Il terzo non è legittimato a chiedere l’annullamento del decreto di omologa della separazione consensuale né l’accertamento della riconciliazione dei coniugi, trattandosi di situazioni inerenti allo status personale, riservate esclusivamente alle parti del rapporto coniugale; il terzo può, semmai, agire in simulazione esclusivamente contro le pattuizioni patrimoniali autonome contenute nell’accordo di separazione, purché dimostri un interesse concreto e attuale alla rimozione dell’atto simulato, restando preclusa ogni iniziativa diretta a travolgere la parte essenziale dell’accordo omologato.
Trib. Siracusa sent. 191 del 30/1/2026
LA VICENDA
Un soggetto terzo, promissario acquirente di un immobile, conveniva in giudizio due coniugi chiedendo l’accertamento della simulazione dell’accordo di separazione consensuale e l’annullamento del decreto di omologa, deducendo che la separazione fosse fittizia e finalizzata a consentire a uno dei coniugi di spogliarsi dei beni beneficiando di vantaggi fiscali.
In via subordinata, l’attore chiedeva l’accertamento dell’avvenuta riconciliazione dei coniugi, con conseguente cessazione ex tunc degli effetti della separazione.
Il Tribunale ha rilevato, in via preliminare, il difetto di legittimazione attiva e di interesse ad agire del terzo, evidenziando che lo status di coniuge separato e l’eventuale riconciliazione attengono alla sfera personale dei coniugi e non sono suscettibili di azione da parte di soggetti estranei al rapporto familiare.
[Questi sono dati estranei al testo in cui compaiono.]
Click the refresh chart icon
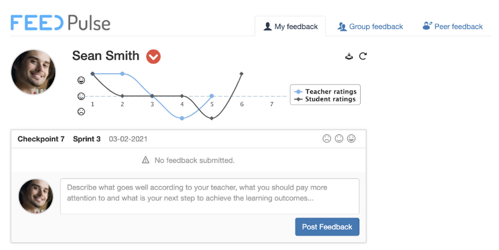The image size is (499, 250). pos(363,56)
È stato inoltre precisato che, alla luce dell’orientamento consolidato della giurisprudenza di legittimità e delle Sezioni Unite, la parte essenziale dell’accordo di separazione, saldata al decreto di omologa, non è aggredibile con azione di simulazione da parte di terzi, mentre le pattuizioni patrimoniali autonome possono essere contestate solo ove sia dedotto e provato uno specifico pregiudizio giuridico.
In mancanza di tali presupposti, le domande dell’attore sono state dichiarate inammissibili.